(Saved entries)
# # #
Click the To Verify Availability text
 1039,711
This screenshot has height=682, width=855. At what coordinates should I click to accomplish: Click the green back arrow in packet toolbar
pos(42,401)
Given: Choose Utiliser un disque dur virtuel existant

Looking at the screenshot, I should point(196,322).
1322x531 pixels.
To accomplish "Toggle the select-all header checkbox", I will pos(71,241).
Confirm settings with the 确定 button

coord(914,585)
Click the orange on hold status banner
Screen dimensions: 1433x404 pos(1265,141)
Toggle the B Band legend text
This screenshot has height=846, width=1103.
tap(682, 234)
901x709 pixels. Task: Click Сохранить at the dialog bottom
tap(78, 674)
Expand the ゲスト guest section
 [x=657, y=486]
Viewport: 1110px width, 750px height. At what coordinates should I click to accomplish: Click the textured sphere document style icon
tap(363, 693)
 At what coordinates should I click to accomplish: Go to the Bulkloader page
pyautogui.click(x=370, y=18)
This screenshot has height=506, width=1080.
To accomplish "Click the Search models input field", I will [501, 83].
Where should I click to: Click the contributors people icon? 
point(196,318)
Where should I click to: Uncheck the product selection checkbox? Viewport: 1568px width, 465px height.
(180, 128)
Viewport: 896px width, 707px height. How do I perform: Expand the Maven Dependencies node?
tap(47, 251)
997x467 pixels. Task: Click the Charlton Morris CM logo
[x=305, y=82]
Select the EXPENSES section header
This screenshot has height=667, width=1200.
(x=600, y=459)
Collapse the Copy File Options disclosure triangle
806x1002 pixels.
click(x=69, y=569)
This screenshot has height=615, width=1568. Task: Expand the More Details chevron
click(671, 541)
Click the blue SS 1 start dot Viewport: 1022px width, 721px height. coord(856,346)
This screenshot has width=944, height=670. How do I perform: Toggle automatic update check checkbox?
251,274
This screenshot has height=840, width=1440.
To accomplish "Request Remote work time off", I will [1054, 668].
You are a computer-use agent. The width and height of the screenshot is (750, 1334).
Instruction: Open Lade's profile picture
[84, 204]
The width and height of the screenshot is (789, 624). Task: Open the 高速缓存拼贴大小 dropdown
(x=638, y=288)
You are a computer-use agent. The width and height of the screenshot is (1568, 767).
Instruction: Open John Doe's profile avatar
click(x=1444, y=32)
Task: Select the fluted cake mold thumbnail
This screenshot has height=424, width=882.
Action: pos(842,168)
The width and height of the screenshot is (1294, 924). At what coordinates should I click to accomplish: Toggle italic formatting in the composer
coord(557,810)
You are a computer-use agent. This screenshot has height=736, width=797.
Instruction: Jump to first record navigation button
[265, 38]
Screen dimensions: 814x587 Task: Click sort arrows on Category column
# # #
> [Your task]:
Copy the lines above that hold the word "computer".

> [Response box]:
You are a computer-use agent. The width and height of the screenshot is (750, 1334).
You are a computer-use agent. The width and height of the screenshot is (1568, 767).
You are a computer-use agent. This screenshot has height=736, width=797.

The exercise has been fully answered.